#### [AIM]
Revise the listing below by changing each "specified word" to "requested word" and keeping every other line the same.

:::

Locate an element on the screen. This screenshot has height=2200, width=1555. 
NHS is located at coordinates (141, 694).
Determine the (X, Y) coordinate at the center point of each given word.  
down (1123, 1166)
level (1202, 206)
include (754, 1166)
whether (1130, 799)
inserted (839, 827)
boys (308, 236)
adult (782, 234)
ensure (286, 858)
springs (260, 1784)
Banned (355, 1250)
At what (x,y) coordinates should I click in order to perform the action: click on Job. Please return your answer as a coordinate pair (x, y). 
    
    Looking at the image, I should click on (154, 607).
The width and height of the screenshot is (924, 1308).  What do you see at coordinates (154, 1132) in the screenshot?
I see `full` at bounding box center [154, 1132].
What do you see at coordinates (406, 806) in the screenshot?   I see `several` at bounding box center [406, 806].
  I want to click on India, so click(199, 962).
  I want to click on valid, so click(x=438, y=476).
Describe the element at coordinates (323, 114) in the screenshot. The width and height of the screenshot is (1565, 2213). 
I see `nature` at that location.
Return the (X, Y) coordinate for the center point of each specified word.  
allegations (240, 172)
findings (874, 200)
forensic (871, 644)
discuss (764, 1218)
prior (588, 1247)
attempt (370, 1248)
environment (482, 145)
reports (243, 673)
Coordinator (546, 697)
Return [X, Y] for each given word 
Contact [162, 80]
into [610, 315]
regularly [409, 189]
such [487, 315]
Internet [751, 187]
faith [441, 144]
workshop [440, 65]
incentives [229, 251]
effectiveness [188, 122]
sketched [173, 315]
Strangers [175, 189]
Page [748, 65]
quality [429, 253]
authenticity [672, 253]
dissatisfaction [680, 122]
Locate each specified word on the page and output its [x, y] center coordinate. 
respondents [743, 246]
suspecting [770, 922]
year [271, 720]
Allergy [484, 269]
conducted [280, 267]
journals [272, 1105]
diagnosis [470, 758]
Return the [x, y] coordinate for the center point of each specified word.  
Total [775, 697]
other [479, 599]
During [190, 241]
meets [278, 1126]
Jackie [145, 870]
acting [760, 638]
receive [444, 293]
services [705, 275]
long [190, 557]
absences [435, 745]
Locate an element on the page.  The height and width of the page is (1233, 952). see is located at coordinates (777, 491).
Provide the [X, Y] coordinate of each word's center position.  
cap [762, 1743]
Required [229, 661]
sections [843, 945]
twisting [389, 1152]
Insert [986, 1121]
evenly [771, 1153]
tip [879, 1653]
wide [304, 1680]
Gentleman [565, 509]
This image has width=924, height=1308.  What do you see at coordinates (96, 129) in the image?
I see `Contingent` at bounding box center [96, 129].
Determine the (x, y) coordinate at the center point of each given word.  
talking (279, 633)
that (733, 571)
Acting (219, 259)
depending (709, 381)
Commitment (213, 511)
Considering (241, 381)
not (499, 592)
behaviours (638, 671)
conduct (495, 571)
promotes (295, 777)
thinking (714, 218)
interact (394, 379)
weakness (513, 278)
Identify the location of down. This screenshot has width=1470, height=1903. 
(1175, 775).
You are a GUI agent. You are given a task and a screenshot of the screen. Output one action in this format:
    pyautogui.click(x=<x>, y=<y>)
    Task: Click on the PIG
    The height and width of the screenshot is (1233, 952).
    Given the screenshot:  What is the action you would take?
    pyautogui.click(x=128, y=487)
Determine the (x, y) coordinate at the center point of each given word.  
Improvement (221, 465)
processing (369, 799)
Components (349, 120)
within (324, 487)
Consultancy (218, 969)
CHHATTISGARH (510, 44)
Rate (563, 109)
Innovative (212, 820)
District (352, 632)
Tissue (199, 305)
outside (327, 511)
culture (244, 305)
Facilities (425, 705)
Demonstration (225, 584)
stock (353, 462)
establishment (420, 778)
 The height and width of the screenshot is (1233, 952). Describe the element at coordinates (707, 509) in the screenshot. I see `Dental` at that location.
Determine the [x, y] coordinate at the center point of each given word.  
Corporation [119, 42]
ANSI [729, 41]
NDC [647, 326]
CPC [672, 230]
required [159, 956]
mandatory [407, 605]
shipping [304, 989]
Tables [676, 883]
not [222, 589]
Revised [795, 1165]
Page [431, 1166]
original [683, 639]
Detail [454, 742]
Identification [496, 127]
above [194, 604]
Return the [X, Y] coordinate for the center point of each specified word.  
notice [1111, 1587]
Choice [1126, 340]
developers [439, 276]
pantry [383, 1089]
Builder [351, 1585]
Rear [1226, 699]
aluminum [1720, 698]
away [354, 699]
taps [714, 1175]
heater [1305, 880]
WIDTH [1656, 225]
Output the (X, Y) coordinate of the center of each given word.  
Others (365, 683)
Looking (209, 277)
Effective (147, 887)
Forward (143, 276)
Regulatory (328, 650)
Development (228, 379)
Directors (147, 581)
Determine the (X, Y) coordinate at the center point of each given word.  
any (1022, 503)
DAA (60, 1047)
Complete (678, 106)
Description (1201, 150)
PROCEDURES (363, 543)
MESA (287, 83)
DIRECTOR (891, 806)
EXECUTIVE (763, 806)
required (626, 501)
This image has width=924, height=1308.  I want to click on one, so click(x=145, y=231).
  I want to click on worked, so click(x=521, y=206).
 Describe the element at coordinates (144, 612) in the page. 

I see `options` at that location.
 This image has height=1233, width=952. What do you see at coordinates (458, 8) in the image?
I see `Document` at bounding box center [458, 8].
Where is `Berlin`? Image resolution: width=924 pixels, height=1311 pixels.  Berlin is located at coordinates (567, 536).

:::

#### [RESPONSE BELOW]
Locate an element on the screen. This screenshot has height=2200, width=1555. 
NHS is located at coordinates (141, 694).
Determine the (X, Y) coordinate at the center point of each given word.  
down (1123, 1166)
level (1202, 206)
include (754, 1166)
whether (1130, 799)
inserted (839, 827)
boys (308, 236)
adult (782, 234)
ensure (286, 858)
springs (260, 1784)
Banned (355, 1250)
At what (x,y) coordinates should I click in order to perform the action: click on Job. Please return your answer as a coordinate pair (x, y). 
    
    Looking at the image, I should click on (154, 607).
The width and height of the screenshot is (924, 1308).  What do you see at coordinates (154, 1132) in the screenshot?
I see `full` at bounding box center [154, 1132].
What do you see at coordinates (406, 806) in the screenshot?   I see `several` at bounding box center [406, 806].
  I want to click on India, so click(199, 962).
  I want to click on valid, so click(x=438, y=476).
Describe the element at coordinates (323, 114) in the screenshot. The width and height of the screenshot is (1565, 2213). 
I see `nature` at that location.
Return the (X, Y) coordinate for the center point of each requested word.  
allegations (240, 172)
findings (874, 200)
forensic (871, 644)
discuss (764, 1218)
prior (588, 1247)
attempt (370, 1248)
environment (482, 145)
reports (243, 673)
Coordinator (546, 697)
Return [X, Y] for each given word 
Contact [162, 80]
into [610, 315]
regularly [409, 189]
such [487, 315]
Internet [751, 187]
faith [441, 144]
workshop [440, 65]
incentives [229, 251]
effectiveness [188, 122]
sketched [173, 315]
Strangers [175, 189]
Page [748, 65]
quality [429, 253]
authenticity [672, 253]
dissatisfaction [680, 122]
Locate each requested word on the page and output its [x, y] center coordinate. 
respondents [743, 246]
suspecting [770, 922]
year [271, 720]
Allergy [484, 269]
conducted [280, 267]
journals [272, 1105]
diagnosis [470, 758]
Return the [x, y] coordinate for the center point of each requested word.  
Total [775, 697]
other [479, 599]
During [190, 241]
meets [278, 1126]
Jackie [145, 870]
acting [760, 638]
receive [444, 293]
services [705, 275]
long [190, 557]
absences [435, 745]
Locate an element on the page.  The height and width of the page is (1233, 952). see is located at coordinates (777, 491).
Provide the [X, Y] coordinate of each word's center position.  
cap [762, 1743]
Required [229, 661]
sections [843, 945]
twisting [389, 1152]
Insert [986, 1121]
evenly [771, 1153]
tip [879, 1653]
wide [304, 1680]
Gentleman [565, 509]
This image has width=924, height=1308.  What do you see at coordinates (96, 129) in the image?
I see `Contingent` at bounding box center [96, 129].
Determine the (x, y) coordinate at the center point of each given word.  
talking (279, 633)
that (733, 571)
Acting (219, 259)
depending (709, 381)
Commitment (213, 511)
Considering (241, 381)
not (499, 592)
behaviours (638, 671)
conduct (495, 571)
promotes (295, 777)
thinking (714, 218)
interact (394, 379)
weakness (513, 278)
Identify the location of down. This screenshot has width=1470, height=1903. 
(1175, 775).
You are a GUI agent. You are given a task and a screenshot of the screen. Output one action in this format:
    pyautogui.click(x=<x>, y=<y>)
    Task: Click on the PIG
    The height and width of the screenshot is (1233, 952).
    Given the screenshot:  What is the action you would take?
    pyautogui.click(x=128, y=487)
Determine the (x, y) coordinate at the center point of each given word.  
Improvement (221, 465)
processing (369, 799)
Components (349, 120)
within (324, 487)
Consultancy (218, 969)
CHHATTISGARH (510, 44)
Rate (563, 109)
Innovative (212, 820)
District (352, 632)
Tissue (199, 305)
outside (327, 511)
culture (244, 305)
Facilities (425, 705)
Demonstration (225, 584)
stock (353, 462)
establishment (420, 778)
 The height and width of the screenshot is (1233, 952). Describe the element at coordinates (707, 509) in the screenshot. I see `Dental` at that location.
Determine the [x, y] coordinate at the center point of each given word.  
Corporation [119, 42]
ANSI [729, 41]
NDC [647, 326]
CPC [672, 230]
required [159, 956]
mandatory [407, 605]
shipping [304, 989]
Tables [676, 883]
not [222, 589]
Revised [795, 1165]
Page [431, 1166]
original [683, 639]
Detail [454, 742]
Identification [496, 127]
above [194, 604]
Return the [X, Y] coordinate for the center point of each requested word.  
notice [1111, 1587]
Choice [1126, 340]
developers [439, 276]
pantry [383, 1089]
Builder [351, 1585]
Rear [1226, 699]
aluminum [1720, 698]
away [354, 699]
taps [714, 1175]
heater [1305, 880]
WIDTH [1656, 225]
Output the (X, Y) coordinate of the center of each given word.  
Others (365, 683)
Looking (209, 277)
Effective (147, 887)
Forward (143, 276)
Regulatory (328, 650)
Development (228, 379)
Directors (147, 581)
Determine the (X, Y) coordinate at the center point of each given word.  
any (1022, 503)
DAA (60, 1047)
Complete (678, 106)
Description (1201, 150)
PROCEDURES (363, 543)
MESA (287, 83)
DIRECTOR (891, 806)
EXECUTIVE (763, 806)
required (626, 501)
This image has width=924, height=1308.  I want to click on one, so click(x=145, y=231).
  I want to click on worked, so click(x=521, y=206).
 Describe the element at coordinates (144, 612) in the page. 

I see `options` at that location.
 This image has height=1233, width=952. What do you see at coordinates (458, 8) in the image?
I see `Document` at bounding box center [458, 8].
Where is `Berlin`? Image resolution: width=924 pixels, height=1311 pixels.  Berlin is located at coordinates (567, 536).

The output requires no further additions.